Nel “Tito” (dramma fantastico, immaginifico, pieno di simboli, quasi mitologico), noi Romani siamo “furiosi ed impazienti” e non sopportiamo “i rivali in amore”.
E poi  “la corte dell’Imperatore è come la casa della Fama, / il palazzo pieno di lingue, di occhi e di orecchie; / i boschi sono spietati, tremendi, sordi e cupi”;  insomma, la nostra città “non è altro che una landa di tigri”; è “orgogliosa”; qui abitano “uomini dal volto triste, cittadini e figli di Roma, / divisi dai tumulti, come un volo di uccelli selvaggi / dispersi dai venti ed alte raffiche di tempesta”.
Sfido ogni Romano che abbia una minima coscienza a non riconoscersi in questi versi.
Il “Giulio Cesare” è molto più socio-politico, nel senso che – ripercorrendo vicende storiche realmente accadute, e non immaginarie come nel “Tito” – fotografa perfettamente le relazioni sociali di noi figli della Lupa, le nostre cospirazioni quotidiane (di alto o basso livello).
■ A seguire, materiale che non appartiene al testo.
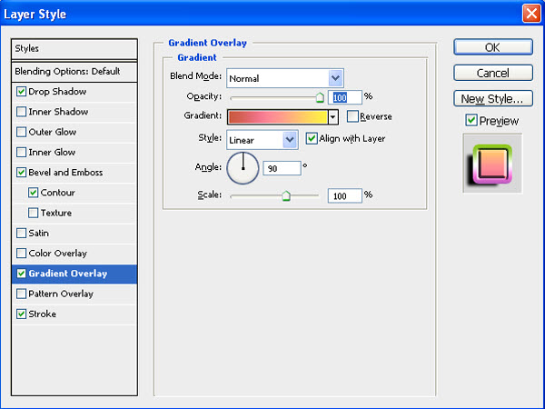545x409 pixels.
Task: Select the Stroke style entry
Action: 43,314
Pare di vedere i personaggi della tragedia imbottigliati nel traffico e intanto tramare le prossime mosse della scalata ai vertici; oppure a pranzo o a cena nei tanti ristoranti della Roma “ufficiale”, quelli dove si fanno gli incontri giusti, dove le riunioni continuano in sordina (ma più machiavelliche ancora) davanti a un buon piatto di carbonara servito dal padrone del ristorante che sempre ne ha viste passare di ogni, e che non esita a commentare con falsa bonarietà, con quel cinismo scanzonato e divertente (e miserevole) proprio anche dei tassati, ad esempio, che non  ne possono più di doversi fare strada fra tutti questi automobilisti egocentrici ed incazzati…
Insomma, qualunque Romano potrebbe andare avanti per pagine e pagine nel raccontare le nostre favole giornaliere.
La colpa è di Antonio – nel “Giulio Cesare” – che, rimasto solo, rivolgendosi al cadavere di Cesare appena pugnalato a morte, e nascondendosi dietro quella gelida ipocrisia (che noi Romani conosciamo benissimo!) verso gli stessi assassini, silenzio adatto però a meditar vendetta, in cuor suo ci ha invece maledetti tutti: “una maledizione accenderà le membra degli uomini; / furia domestica e feroce guerra civile / graveranno su tutte le parti d’Italia; / sangue e distruzione saranno così usuali, / questioni orrende così familiari, / che alle madri non resterà che sorridere quando contempleranno / i loro bambini squartati dalle mani della guerra, / ed ogni pietà soffocata dall’abitudine alle azioni più turpi”(GC, III, 1).
Perché a Roma (e forse poi in tutta Italia), la colpa è sempre di qualcun altro. L’immondizia, le riunioni di condominio, i concorsi, il traffico, i tombini… non sono altro che meravigliose occasioni: meravigliose occasioni per continuare a mangiarsi il fegato. O no?